News / Middle East

Palestinians Weary of War as Conflict with Israel Goes On

Gaza Grows Weary of War as Cease-fire Deal Falls Throughi
July 15, 2014 10:31 PM
Israel resumed airstrikes on Gaza Tuesday after a proposed cease-fire deal fell through, while Hamas militants continued to launch a barrage of rockets into southern Israel. As VOA's Gabe Joselow reports from Gaza, the people there are growing weary with war.
Related video: "Gaza Grows Weary of War as Cease-fire Deal Falls Through"
Gabe Joselow

The week-long Israeli military operation in Gaza has displaced tens of thousands of people and destroyed hundreds of homes. As Palestinians grow increasingly weary of life during wartime, a cease-fire deal remains a distant hope.
Anwar Mohammed trudges through the wreckage of his home in Gaza City.  He lived up on the third floor with six members of his family.
Now, there is a gaping hole in the ceiling, broken glass strewn across a child's playroom, and a tiny bird, one of the family's pets, flapping helplessly with a broken wing in a pile of shattered plates and glasses on the kitchen floor.

Anwar Mohammed holds part of a rocket that destroyed his family's home in Gaza during Israel's Operation Protective Edge targeting Palestinian militants. (VOA / Gabe Joselow)Anwar Mohammed holds part of a rocket that destroyed his family's home in Gaza during Israel's Operation Protective Edge targeting Palestinian militants. (VOA / Gabe Joselow)
Anwar Mohammed holds part of a rocket that destroyed his family's home in Gaza during Israel's Operation Protective Edge targeting Palestinian militants. (VOA / Gabe Joselow)
Anwar Mohammed holds part of a rocket that destroyed his family's home in Gaza during Israel's Operation Protective Edge targeting Palestinian militants. (VOA / Gabe Joselow)

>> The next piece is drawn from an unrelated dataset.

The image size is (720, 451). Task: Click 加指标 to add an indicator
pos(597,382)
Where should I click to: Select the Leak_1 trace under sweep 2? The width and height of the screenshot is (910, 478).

They were at home on a Friday, watching the evening news, when they got the warning: first a phone call and then the infamous "knock on the roof" -  a rocket fired at the home as a warning that the next round is going to be devastating.
"When we got the call to evacuate the building we thought it was a joke," Mohammed said. "Then the warning shot hit, we all ran out and just made it to the next street before they bombarded the building."
Mohammed counted three or four minutes between the warning shot and the final blow.
The strikes are part of the Israeli military operation Protective Edge, launched last week in response to rocket attacks aimed at southern Israel from Gaza.
Israeli forces say they are targeting positions used by the militant wing of Hamas - the ruling political authority in Gaza.  According to the United Nations, most of those killed in the strikes have been civilians.
Mohammed says no one in his building was part of any militant group.
"Being a Palestinian means you are a target for the Israeli airstrikes," he said.  "We are just normal people, they do not just hit militants, no one in this house is a member of a resistance movement."
Thousands of Palestinians have fled their homes in Gaza, some 16,000 have sought shelter at U.N.-run schools, like this three-story boys' prep academy in Gaza City.
Families huddle together in classrooms, staking out space on the floor.
Many received warnings in leaflets or text messages sent by Israel to leave their homes in the north end of Gaza to avoid being caught up in a major military operation.
Seham Abu Khosa holds her four-day-old grandson.  She says since arriving at the school, they have received no assistance other than water.
She blames the people in power for her plight: the Israelis, Hamas and the Arab states for not getting involved.
"We want good people in positions of power, not the bad people who are responsible for our suffering," she said. "The good ones should help us because no one else in the world is experiencing what my family is going through right now."
A week into the conflict, there has been little public progress on a cease-fire agreement.  The Israeli air force continues to strike Gaza and rockets continue to fly into southern Israel setting off alarms and sending residents running for bomb shelters.
This is the third extended conflict between Israel and Hamas militants since the deadly war in 2008-2009 that left more than 1,300 Palestinians and 13 Israelis dead.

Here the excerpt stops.